Tujuan Diperbolehkan Membaca Teks Khutbah

Salah satu tujuan diperbolehkannya khutbah dengan membaca teks adalah agar khutbah yang dibaca tidak terlalu panjang, tidak keluar dari pembahasan pokoknya, dan pembahasannya terus berkelanjutan,

أجاز بعض العلماء في هذا الزمان القراءة من الصحيفة، وذلك لئلا يذهب الخطيب الى اطالة الخطبة وتشعبها والخروج عن موضعها

Artinya: “Sebagian ulama memperbolehkan khutbah dengan membaca teks pada zaman sekarang.
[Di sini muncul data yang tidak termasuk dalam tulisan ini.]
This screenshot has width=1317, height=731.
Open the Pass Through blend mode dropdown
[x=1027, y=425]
Hal itu agar orang yang berkhutbah (khatib) tidak memperpanjang dan sangat memerinci khotbah hingga keluar dari pokok pembahasannya.” (Syekh Najah Muhammad, asy-Syamil fi Ahkamil Jum’ah ‘ala Mazhahibil Arba’ah, [Darul Ma’mun: 2014], halaman 126-127).
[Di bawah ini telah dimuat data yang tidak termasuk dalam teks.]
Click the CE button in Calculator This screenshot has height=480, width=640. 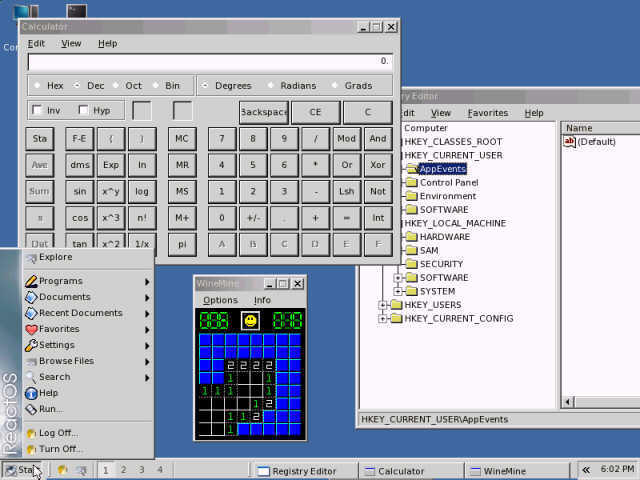tap(314, 111)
Terlalu memperpanjang khutbah dengan hal-hal yang tidak penting pada hakikatnya bukanlah sesuatu yang dianjurkan dalam khutbah Jumat, karena khawatir para jamaah akan bosan dengan isi dari khutbahnya.

Prinsipnya, sebagaimana dikatakan oleh Syekh Abdurrauf al-Munawi, yang penting sudah berisi wasiat untuk meningkatkan ketakwaan, nasihat, dan ajakan untuk terus istiqomah dalam ketaatan sudah cukup. (Syekh al-Munawi, Faidhul Qadir Syarh Jami’is Shagir, [Beirut, Darul Kutub Ilmiah: 1994], juz V, halaman 238).
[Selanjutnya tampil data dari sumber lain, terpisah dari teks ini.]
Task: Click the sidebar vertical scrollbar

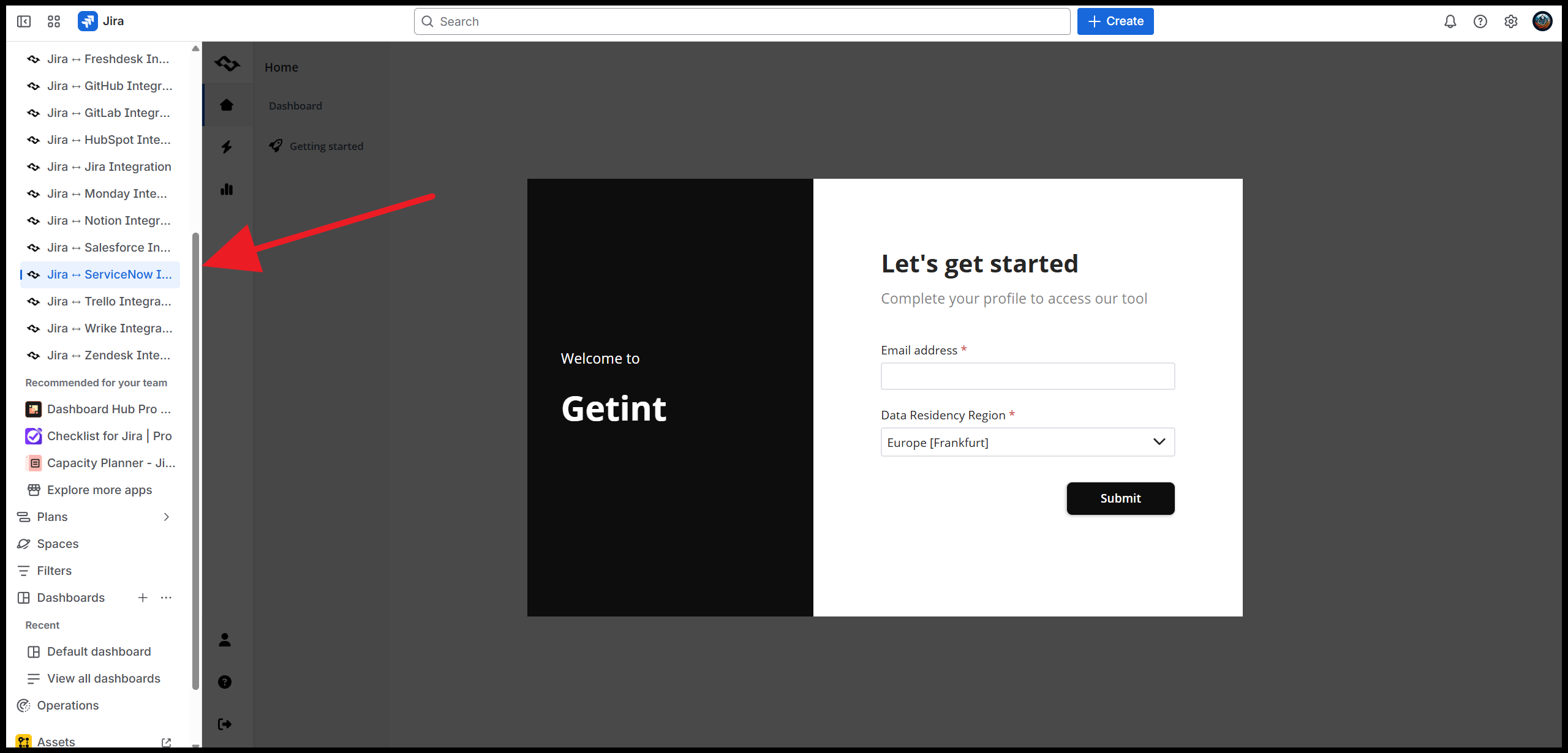Action: point(195,459)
Dari beberapa penjelasan ini, lantas manakah yang lebih utama antara khutbah dengan membaca teks dengan tidak membaca teks atau langsung?

Syekh Ibrahim asy-Syarim dalam kitabnya mengatakan bahwa pertanyaan lebih dan tidaknya dalam hal ini tergantung keadaan khatib itu sendiri. Jika ia memiliki kemampuan (milkah) dan penguasaan materi yang cukup untuk menyampaikan khutbah dengan benar, serta tidak akan ada rukun dan syarat khutbah yang tertinggal, maka berkhutbah tanpa melihat teks lebih baik dan lebih utama bagi orang tersebut.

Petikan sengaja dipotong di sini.